### Records shown

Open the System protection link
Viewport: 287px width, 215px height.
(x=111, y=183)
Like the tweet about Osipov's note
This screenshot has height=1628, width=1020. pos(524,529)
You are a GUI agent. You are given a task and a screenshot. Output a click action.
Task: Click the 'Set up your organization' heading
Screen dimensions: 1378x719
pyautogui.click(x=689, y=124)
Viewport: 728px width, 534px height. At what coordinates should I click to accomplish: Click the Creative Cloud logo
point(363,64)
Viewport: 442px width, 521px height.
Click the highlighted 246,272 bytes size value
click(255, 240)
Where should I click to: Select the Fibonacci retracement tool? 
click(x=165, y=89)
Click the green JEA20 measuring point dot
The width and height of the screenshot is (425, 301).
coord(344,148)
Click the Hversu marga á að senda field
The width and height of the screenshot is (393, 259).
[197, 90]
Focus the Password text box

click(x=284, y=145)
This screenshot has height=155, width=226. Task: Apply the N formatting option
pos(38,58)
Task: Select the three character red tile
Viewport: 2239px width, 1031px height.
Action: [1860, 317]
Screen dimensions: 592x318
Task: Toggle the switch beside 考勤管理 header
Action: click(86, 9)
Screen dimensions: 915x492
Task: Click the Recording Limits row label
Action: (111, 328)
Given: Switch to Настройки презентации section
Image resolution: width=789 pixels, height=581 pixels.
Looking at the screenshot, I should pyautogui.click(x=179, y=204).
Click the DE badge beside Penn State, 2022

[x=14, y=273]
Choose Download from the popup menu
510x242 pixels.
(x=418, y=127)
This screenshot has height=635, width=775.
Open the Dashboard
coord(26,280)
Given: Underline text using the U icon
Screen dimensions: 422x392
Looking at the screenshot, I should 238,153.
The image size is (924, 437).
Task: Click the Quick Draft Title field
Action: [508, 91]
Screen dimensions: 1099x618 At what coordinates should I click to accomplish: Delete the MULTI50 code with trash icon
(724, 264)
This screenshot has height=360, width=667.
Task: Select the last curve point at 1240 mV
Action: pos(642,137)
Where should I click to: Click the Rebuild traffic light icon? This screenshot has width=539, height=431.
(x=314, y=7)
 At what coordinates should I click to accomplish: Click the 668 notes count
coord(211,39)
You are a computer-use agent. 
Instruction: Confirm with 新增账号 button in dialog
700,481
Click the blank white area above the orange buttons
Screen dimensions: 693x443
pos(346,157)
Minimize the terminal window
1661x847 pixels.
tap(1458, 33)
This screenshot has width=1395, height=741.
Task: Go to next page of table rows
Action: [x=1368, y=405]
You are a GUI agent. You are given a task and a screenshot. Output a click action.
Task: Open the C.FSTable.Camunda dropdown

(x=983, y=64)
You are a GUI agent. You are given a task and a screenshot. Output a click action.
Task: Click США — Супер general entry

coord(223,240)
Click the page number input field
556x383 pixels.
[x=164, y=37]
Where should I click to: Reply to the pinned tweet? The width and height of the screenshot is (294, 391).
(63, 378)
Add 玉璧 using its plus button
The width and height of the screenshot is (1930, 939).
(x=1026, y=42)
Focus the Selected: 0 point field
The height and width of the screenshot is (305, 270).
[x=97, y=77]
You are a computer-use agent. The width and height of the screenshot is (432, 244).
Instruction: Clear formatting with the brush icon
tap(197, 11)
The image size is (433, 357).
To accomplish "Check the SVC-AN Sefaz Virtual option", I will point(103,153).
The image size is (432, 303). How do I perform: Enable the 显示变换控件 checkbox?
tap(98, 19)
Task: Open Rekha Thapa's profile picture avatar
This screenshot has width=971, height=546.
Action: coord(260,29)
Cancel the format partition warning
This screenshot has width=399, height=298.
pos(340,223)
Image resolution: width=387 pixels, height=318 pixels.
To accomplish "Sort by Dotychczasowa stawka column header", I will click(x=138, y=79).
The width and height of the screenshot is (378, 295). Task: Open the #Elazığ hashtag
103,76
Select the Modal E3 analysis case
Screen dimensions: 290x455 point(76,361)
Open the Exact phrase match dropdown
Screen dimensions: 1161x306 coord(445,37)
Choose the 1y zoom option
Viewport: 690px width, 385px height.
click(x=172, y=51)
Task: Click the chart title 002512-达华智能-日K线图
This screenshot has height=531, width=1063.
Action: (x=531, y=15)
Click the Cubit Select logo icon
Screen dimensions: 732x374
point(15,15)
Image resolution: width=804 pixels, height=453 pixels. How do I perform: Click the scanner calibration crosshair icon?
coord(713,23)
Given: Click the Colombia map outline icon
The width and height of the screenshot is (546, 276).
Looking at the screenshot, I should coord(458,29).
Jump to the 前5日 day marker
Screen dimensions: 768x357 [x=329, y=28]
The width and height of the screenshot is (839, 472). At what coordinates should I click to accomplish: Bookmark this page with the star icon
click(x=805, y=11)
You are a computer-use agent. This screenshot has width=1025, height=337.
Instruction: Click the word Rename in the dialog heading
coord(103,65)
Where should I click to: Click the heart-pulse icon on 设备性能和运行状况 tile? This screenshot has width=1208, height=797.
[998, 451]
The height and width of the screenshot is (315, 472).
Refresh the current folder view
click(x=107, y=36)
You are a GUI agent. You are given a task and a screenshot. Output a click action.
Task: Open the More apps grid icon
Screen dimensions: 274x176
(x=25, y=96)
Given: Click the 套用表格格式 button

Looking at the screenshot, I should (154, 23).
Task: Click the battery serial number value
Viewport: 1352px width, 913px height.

######

Show every line of the data that includes the string "using".

Given: Underline text using the U icon
Add 玉璧 using its plus button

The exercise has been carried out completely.